→ What to work on:
In the entries below, take everything from the line containing "Click the 18 May 25 date label" down to the end, and substitute "settings icon" for "camera icon". Reproduce those lines otherwise unchanged, and leave the pictures out.

→ Data listing:

::::::::

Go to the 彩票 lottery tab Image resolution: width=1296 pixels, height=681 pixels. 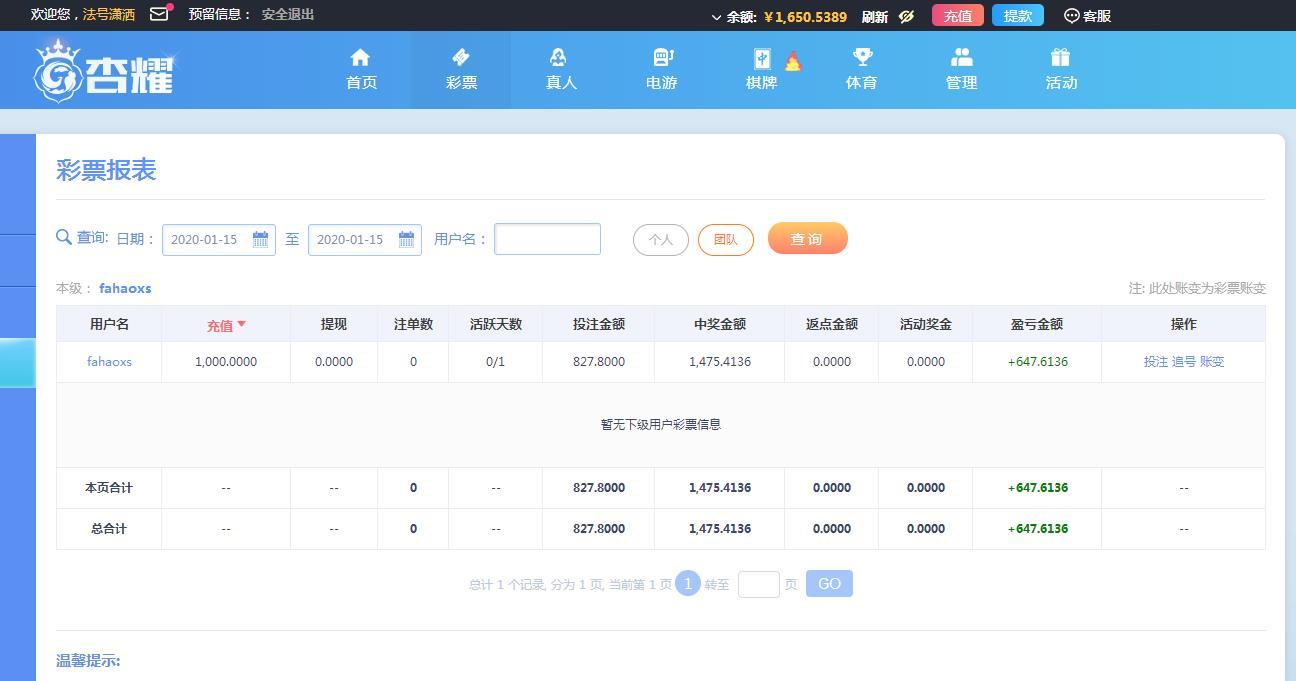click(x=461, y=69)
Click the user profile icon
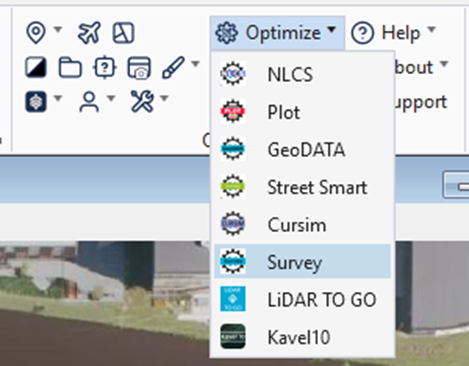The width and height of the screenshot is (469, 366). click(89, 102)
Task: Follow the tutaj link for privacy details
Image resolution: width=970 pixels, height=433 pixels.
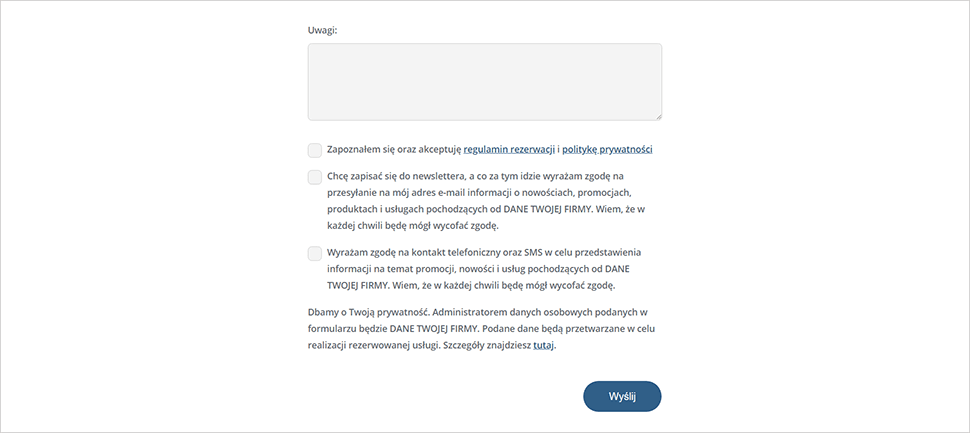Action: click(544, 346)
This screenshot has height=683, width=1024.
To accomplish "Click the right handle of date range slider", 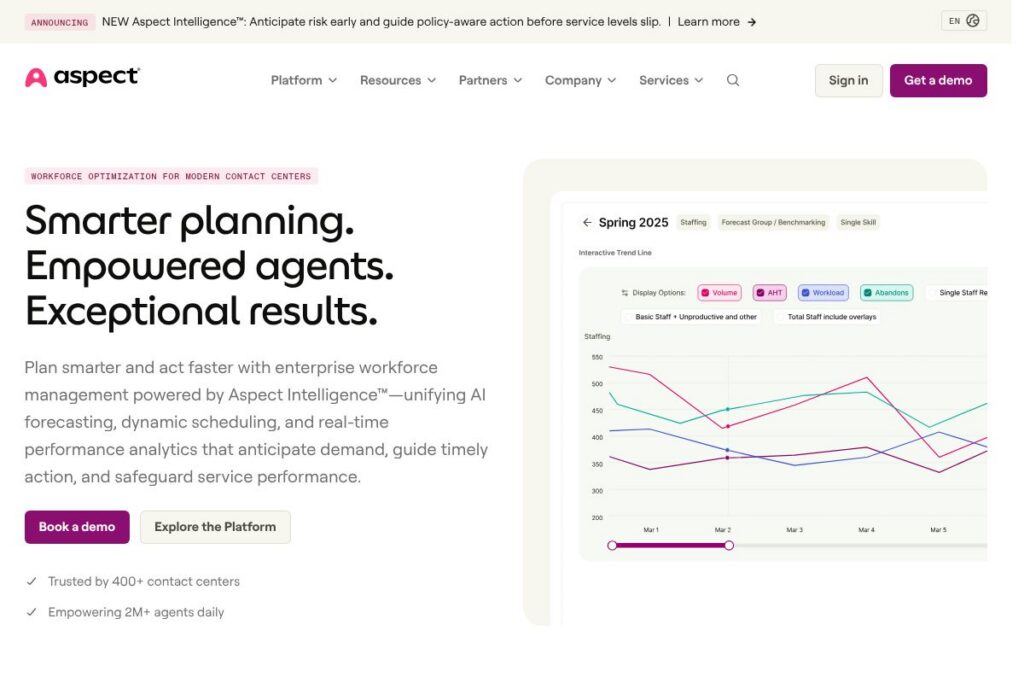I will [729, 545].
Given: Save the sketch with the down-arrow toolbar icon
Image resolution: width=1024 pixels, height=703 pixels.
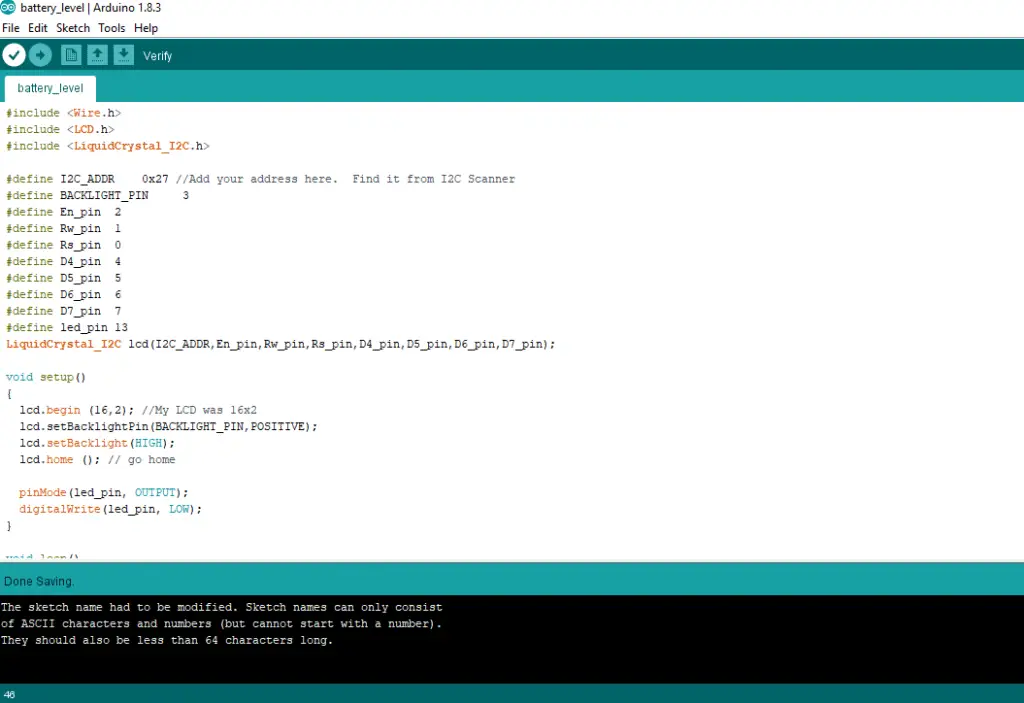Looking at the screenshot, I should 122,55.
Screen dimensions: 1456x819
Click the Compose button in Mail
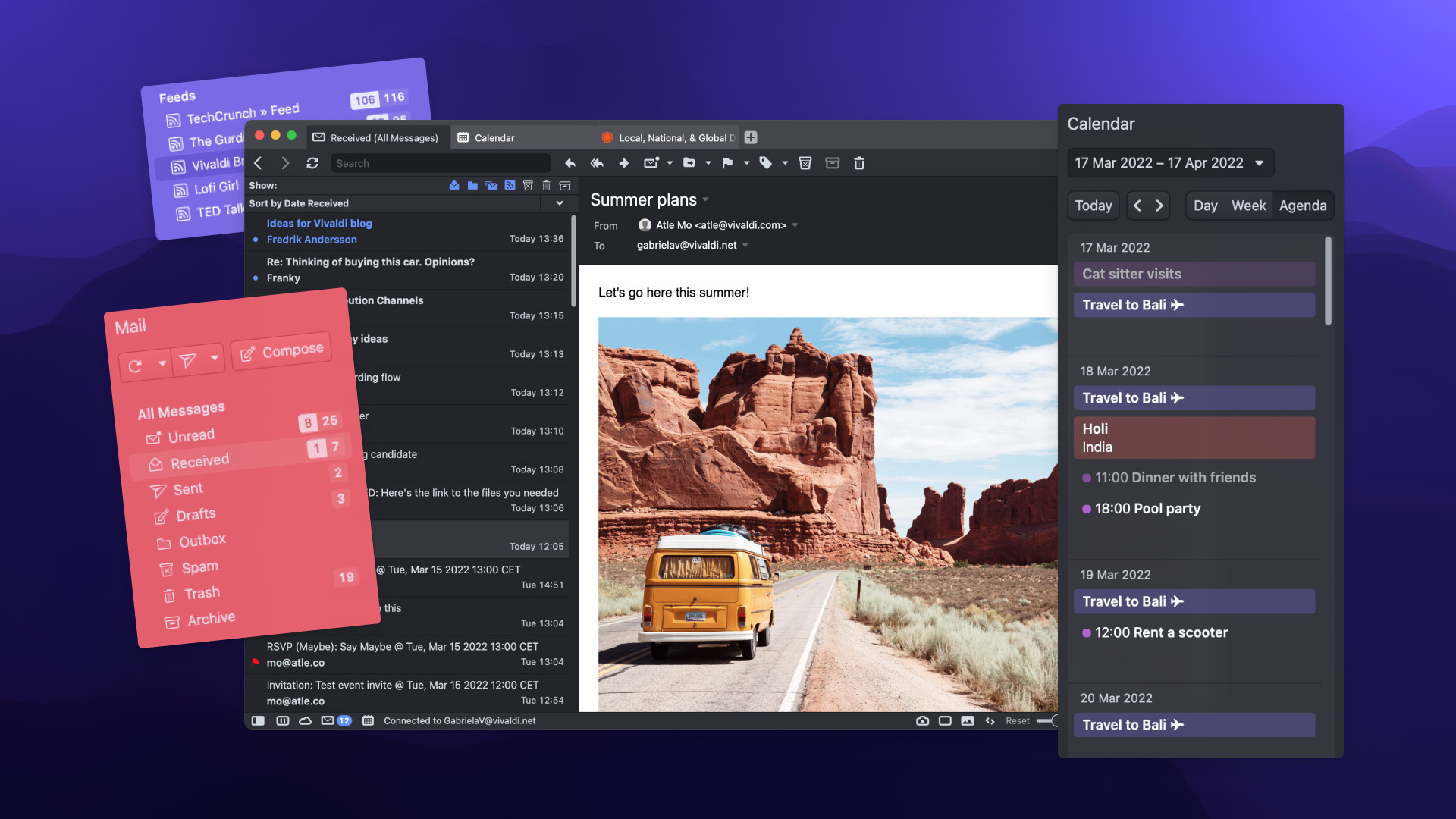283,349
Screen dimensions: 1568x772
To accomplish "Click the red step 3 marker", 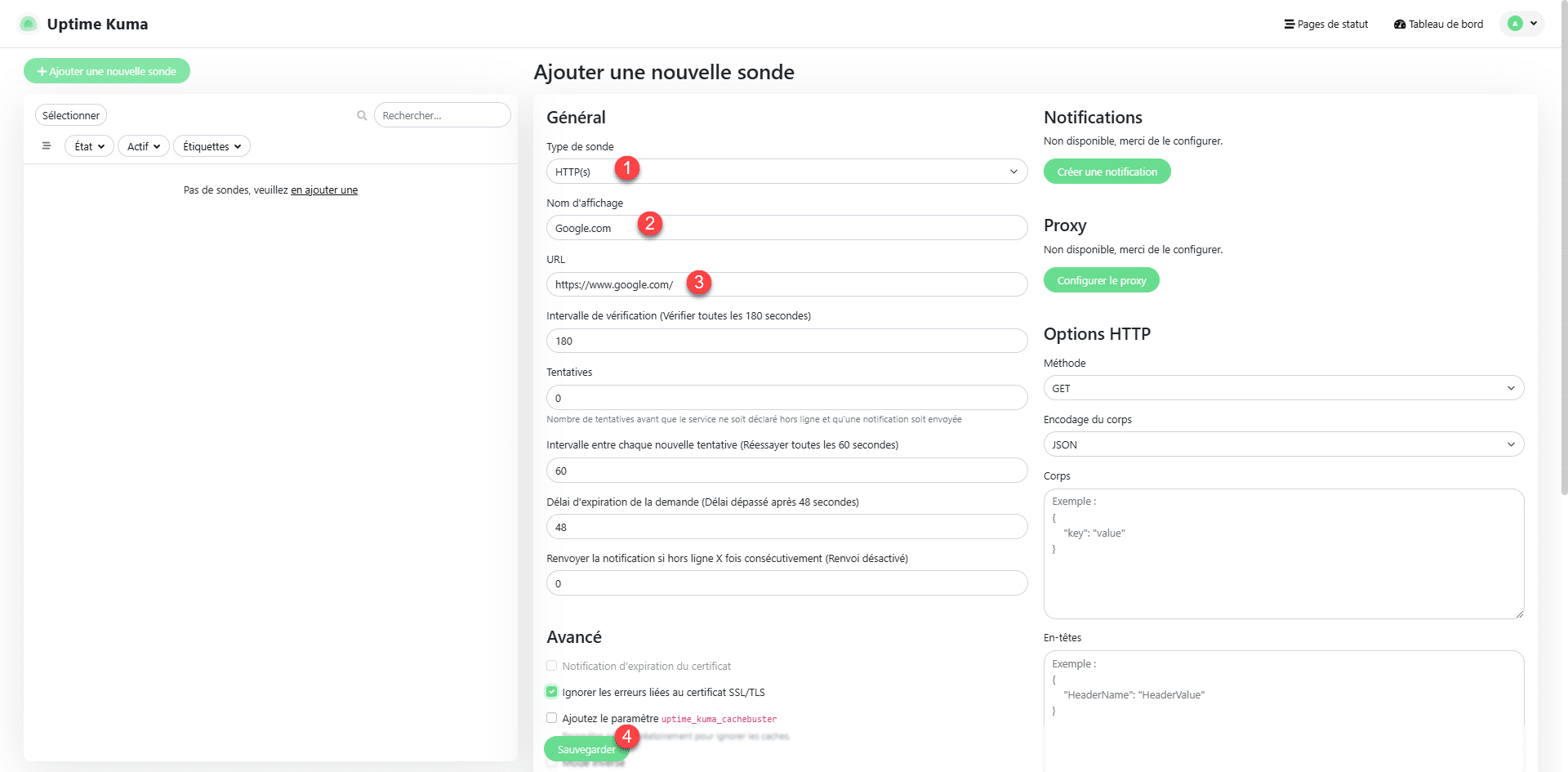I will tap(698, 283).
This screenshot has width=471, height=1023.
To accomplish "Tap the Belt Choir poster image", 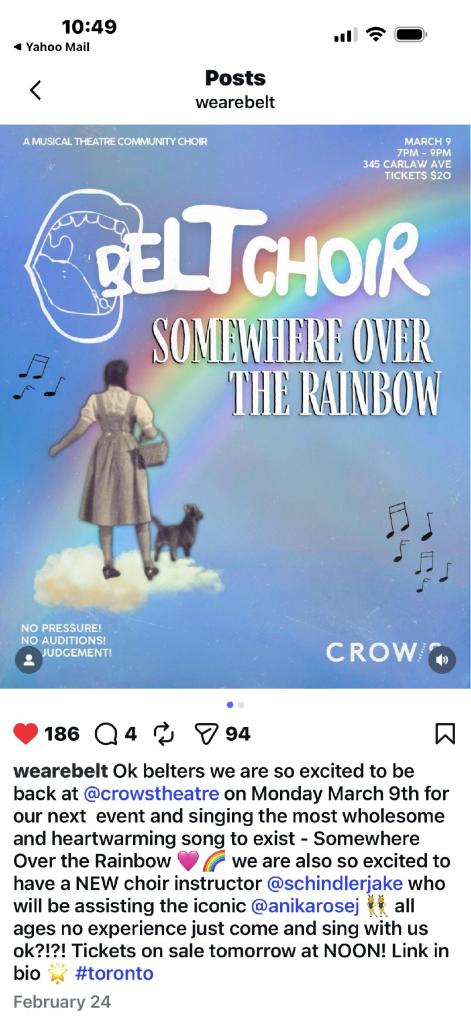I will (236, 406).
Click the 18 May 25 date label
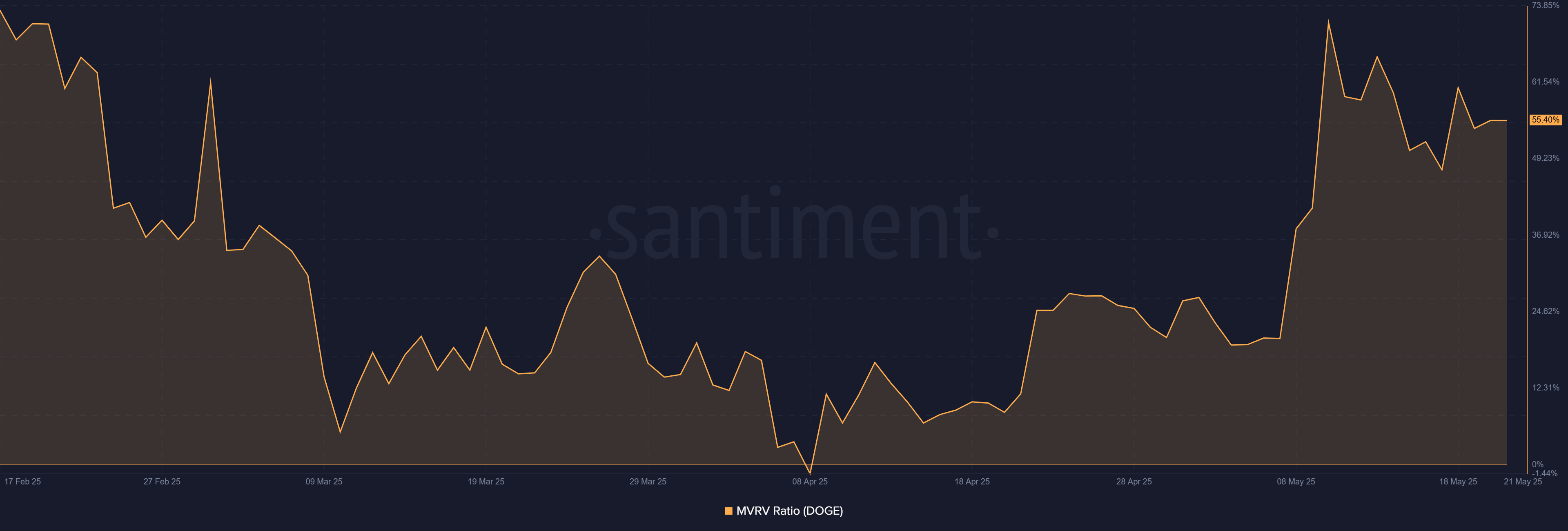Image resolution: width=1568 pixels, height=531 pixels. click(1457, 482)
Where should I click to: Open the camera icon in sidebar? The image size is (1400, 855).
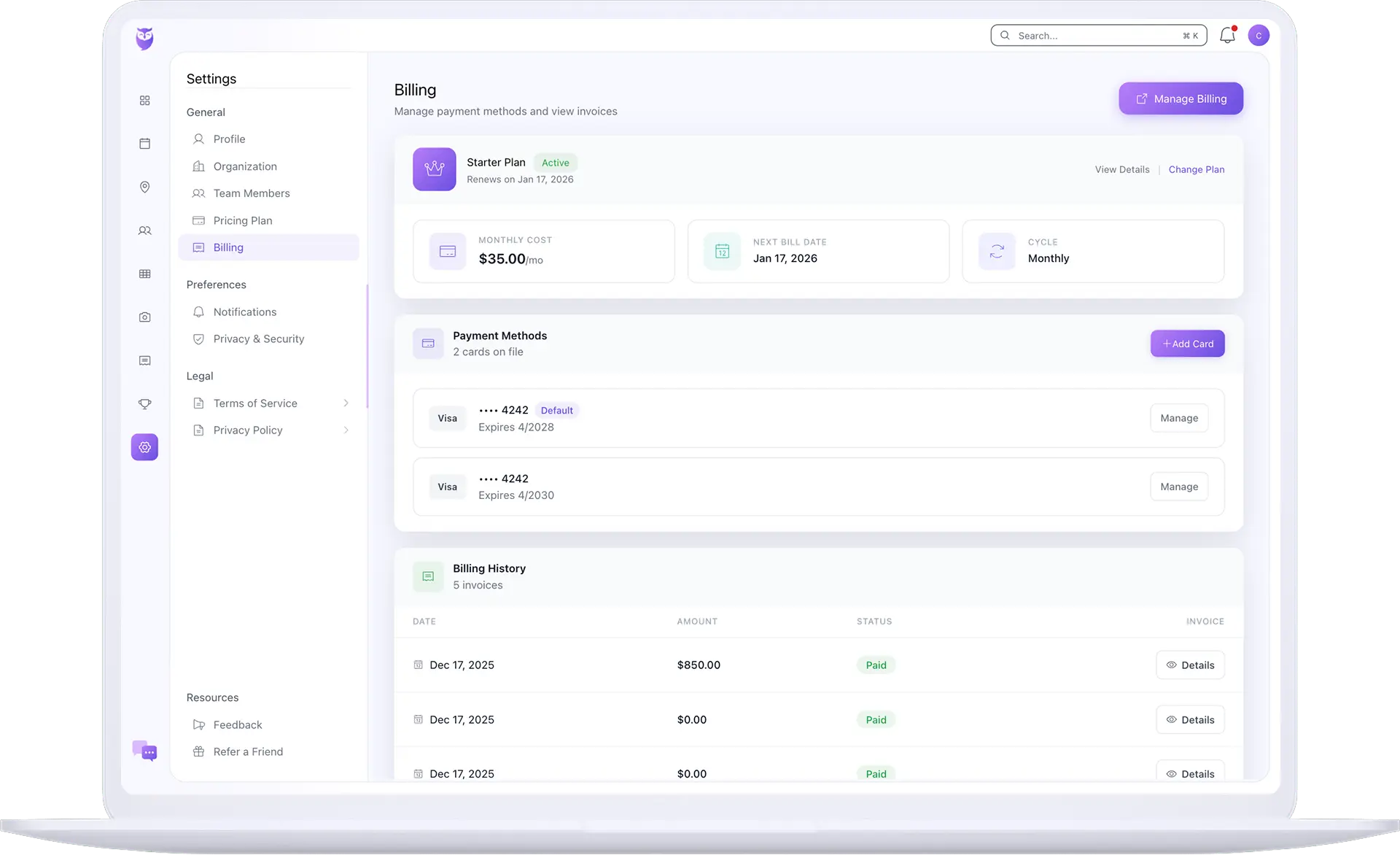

::::::::

→ Problem solution:
Click the 18 May 25 date label
Image resolution: width=1568 pixels, height=531 pixels. click(1457, 482)
Where should I click to: Open the settings icon in sidebar? The image size is (1400, 855).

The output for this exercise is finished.